Brenda MacDougal, a registered social worker, also submitted an affidavit detailing an incident on Dec. 26 where she attempted to find shelter for three individuals experiencing homelessness but was unable to find anywhere they could access and instead reached out to volunteers on Facebook who brought them socks, gloves and boots.

“The times and availability of resources in Prince George change frequently with the holidays and the extreme weather. I often call to ask for the current status of resources because it is unpredictable when they are open. This is an ongoing challenge for people who are trying to access those resources,” said MacDougal.

“The places that are open during extreme weather events such as we have been experiencing over the last few weeks are not always safe or accessible for the people I serve.”

Amelia Merrick, who volunteers with the group Together We Stand, submitted that on Jan. 2 she personally conducted on-site visits to the fifteen resources provided in the affidavit from the city outreach workers and said all were over-capacity when she visited them.

“Staff I spoke to at Ketso, ASAP, the Fire Pit, Sk’ai Zeh Yah said that there are insufficient daytime facilities. There are not enough places for people to go during the day. There are not enough health, mental health, addiction, or educational supports,” stated Merrick.

'We are on the move for hours every day' 

The submission also included three affidavits from homeless persons who described difficulty in accessing shelter spaces in the city.

A 24-year-old man named Shane said he is banned from most shelters in Prince George. He was interviewed for his affidavit on Dec. 28 when it was -32 C.

“I do not believe there are really many places for the cold and homeless to seek safe shelter from the bitter cold. You can walk for hours and just find one closed door after another,” said Shane.

“I know for me there have not been a lot of places to be inside during this cold snap. On top of how cold it is, I am concerned about COVID being inside at the drop-in places. You can hear lots of people coughing. It’s disturbing.”

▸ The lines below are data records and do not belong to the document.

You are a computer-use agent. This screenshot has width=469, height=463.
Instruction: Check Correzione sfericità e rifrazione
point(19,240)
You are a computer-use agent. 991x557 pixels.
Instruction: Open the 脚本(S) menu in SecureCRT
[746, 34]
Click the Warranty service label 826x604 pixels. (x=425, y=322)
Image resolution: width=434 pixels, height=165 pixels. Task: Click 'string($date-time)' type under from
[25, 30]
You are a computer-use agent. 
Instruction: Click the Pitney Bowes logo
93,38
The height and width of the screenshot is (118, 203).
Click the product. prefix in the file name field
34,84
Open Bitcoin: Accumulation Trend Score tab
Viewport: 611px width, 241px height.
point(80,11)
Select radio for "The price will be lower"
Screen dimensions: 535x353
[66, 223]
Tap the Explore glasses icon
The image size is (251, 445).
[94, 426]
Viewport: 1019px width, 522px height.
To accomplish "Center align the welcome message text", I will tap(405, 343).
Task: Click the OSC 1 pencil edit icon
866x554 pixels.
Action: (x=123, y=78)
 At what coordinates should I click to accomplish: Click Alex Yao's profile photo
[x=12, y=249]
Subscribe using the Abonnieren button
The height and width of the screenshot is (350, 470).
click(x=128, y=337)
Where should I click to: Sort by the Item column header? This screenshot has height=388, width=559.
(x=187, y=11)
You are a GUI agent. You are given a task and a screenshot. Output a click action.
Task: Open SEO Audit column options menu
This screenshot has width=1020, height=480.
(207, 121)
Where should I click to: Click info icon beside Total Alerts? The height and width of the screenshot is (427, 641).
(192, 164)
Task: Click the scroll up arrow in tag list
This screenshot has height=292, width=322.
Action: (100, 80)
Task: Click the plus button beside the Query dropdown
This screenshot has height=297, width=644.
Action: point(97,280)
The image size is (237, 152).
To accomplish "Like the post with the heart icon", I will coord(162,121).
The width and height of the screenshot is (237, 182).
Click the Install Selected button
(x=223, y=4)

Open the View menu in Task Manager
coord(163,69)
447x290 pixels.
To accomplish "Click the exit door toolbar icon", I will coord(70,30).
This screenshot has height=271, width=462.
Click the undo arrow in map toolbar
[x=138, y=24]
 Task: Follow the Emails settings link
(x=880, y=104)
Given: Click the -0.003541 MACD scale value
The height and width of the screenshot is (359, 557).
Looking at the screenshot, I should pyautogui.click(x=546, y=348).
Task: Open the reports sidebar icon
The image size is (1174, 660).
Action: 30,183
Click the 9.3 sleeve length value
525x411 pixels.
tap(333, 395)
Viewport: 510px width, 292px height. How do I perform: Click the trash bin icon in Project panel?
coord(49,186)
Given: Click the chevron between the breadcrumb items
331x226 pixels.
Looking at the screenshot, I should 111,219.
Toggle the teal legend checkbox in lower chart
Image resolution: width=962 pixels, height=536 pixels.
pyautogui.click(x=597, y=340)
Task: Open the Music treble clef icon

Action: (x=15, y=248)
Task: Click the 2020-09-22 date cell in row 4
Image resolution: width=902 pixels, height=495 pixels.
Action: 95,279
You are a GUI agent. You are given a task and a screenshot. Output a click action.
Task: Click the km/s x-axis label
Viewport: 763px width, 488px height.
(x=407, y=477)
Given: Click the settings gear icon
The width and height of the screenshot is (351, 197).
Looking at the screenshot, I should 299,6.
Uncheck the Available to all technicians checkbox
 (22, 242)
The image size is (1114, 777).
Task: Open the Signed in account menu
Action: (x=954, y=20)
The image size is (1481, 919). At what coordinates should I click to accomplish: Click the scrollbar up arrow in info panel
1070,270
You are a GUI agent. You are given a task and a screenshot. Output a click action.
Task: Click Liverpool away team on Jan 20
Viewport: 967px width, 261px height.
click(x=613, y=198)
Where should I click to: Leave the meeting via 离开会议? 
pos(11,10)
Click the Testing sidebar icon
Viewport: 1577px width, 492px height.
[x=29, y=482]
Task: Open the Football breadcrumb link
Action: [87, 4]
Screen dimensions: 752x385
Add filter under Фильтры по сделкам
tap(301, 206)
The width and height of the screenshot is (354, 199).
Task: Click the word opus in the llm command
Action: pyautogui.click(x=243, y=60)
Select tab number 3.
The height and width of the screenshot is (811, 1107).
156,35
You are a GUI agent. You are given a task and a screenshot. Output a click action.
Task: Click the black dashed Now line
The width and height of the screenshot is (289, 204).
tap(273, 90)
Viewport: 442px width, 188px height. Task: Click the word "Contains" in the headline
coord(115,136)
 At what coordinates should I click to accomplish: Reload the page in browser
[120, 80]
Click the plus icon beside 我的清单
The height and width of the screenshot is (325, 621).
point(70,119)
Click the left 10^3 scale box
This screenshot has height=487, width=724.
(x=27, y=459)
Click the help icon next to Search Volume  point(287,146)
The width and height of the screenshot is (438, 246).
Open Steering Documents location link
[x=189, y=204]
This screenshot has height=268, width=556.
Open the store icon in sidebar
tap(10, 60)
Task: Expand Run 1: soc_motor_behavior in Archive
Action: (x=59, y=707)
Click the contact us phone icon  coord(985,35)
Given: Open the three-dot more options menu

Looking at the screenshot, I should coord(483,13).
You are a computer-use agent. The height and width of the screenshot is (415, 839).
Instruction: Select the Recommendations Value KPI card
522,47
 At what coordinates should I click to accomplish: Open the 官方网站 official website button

He said he needs housing and supports so he can work on the issues in his life but has not been able to find either.

“It is painful and depressing to be living on the streets in such misery.”

Hope, a 23-year-old former resident of Moccasin Flats, also provided an affidavit stating that she was not offered housing and her belongings had been destroyed.

“I had a tent and tarps there. I am still without housing, and I would not live outside if I had the option of staying indoors,” stated Hope, also noting that she is without ID because her birth certificate was inside her demolished tent.

“Currently I am just roaming the streets.  I have been kicked out of most shelters for various reasons that I think are trivial and cannot go to any of them anymore.”

Hope said she suffers from mental health and addictions issues and cannot get a job without a place to stay or an ID.

“The Firepit used to be a place where people could stay inside and socialize and eat. It is not the same now since COVID-19 started. There are very few places a person can actually warm-up or be inside. This is true night or day.”

She said it is difficult to stay at drop-in places for someone in active addiction.

“No one is around because it is so cold outside. Some people got housing, but a lot of us are still roaming the streets suffering,” said Hope.

“We never know when places are open or closed. It is hit and miss and walking around checking places is painful and terrible. I get to a place and hope it will be open and it is not. And COVID is also frightening. There is no place for people to be, where they can feel safe and just rest. We are on the move for hours of every day.”